> _Exercise goal_:
Transcribe exactly the lines from the one holding "Viewport: 992px width, 488px" through the closing line of the entries below. Pictures stay out of the copy.

(Records from a data collection)
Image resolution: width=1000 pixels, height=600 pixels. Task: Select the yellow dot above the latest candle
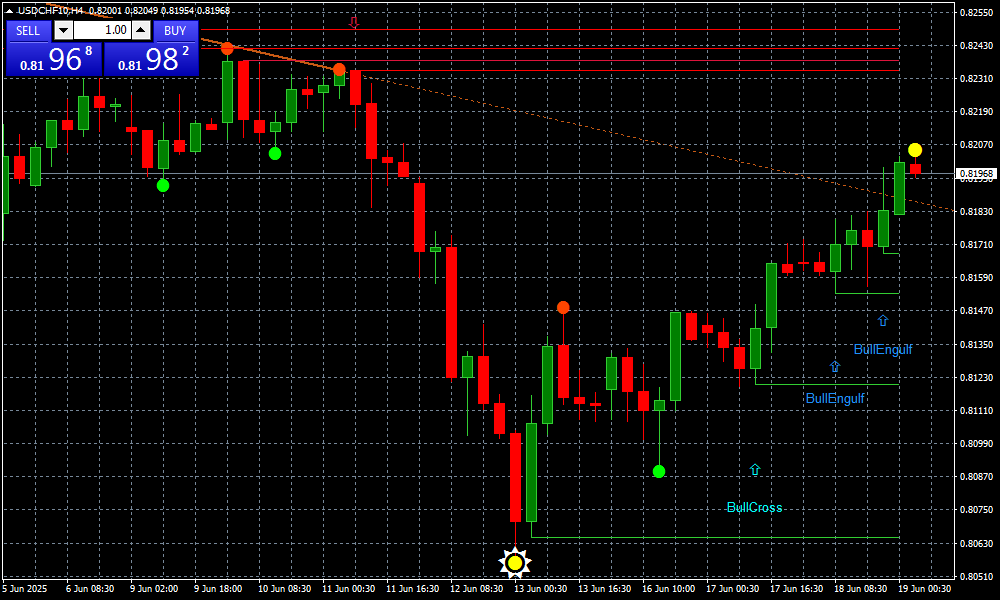point(915,150)
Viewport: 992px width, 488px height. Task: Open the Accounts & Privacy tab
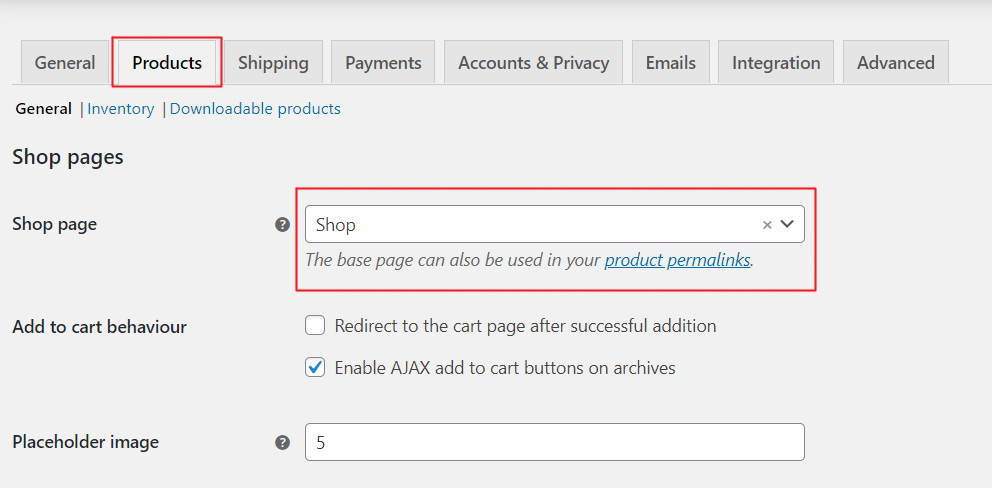pos(533,63)
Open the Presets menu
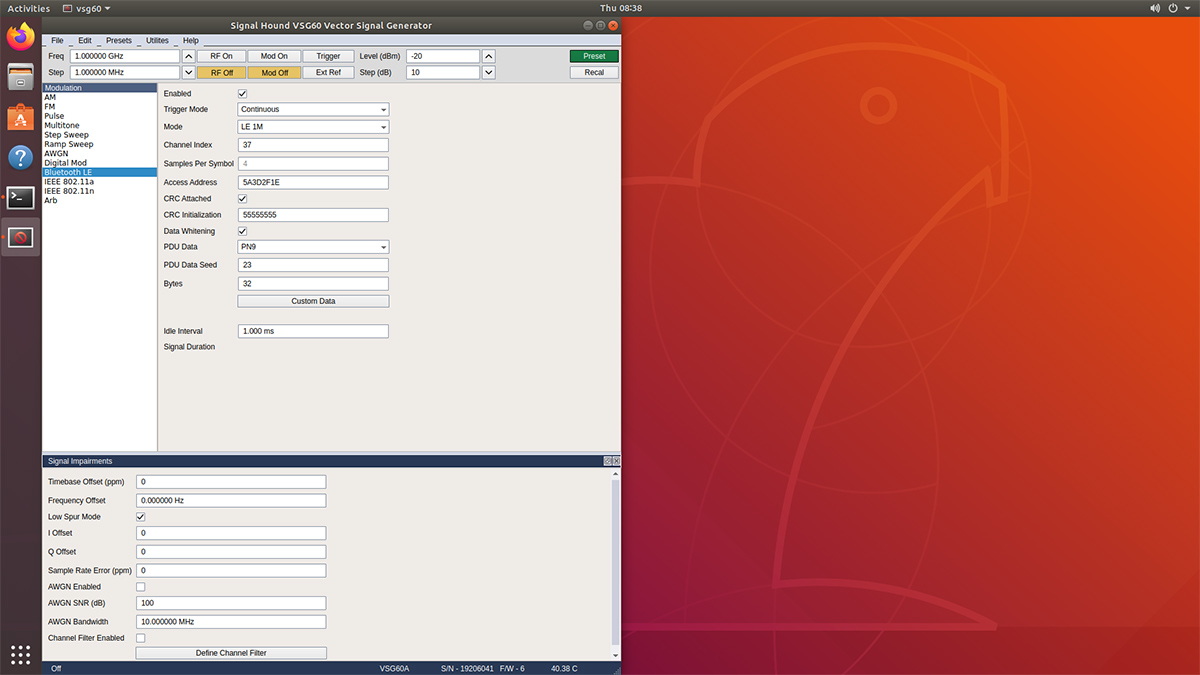1200x675 pixels. tap(118, 40)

> _Answer to the problem_:
Viewport: 992px width, 488px height. Task: Open the Accounts & Privacy tab
pos(533,63)
Open the Presets menu
1200x675 pixels. tap(118, 40)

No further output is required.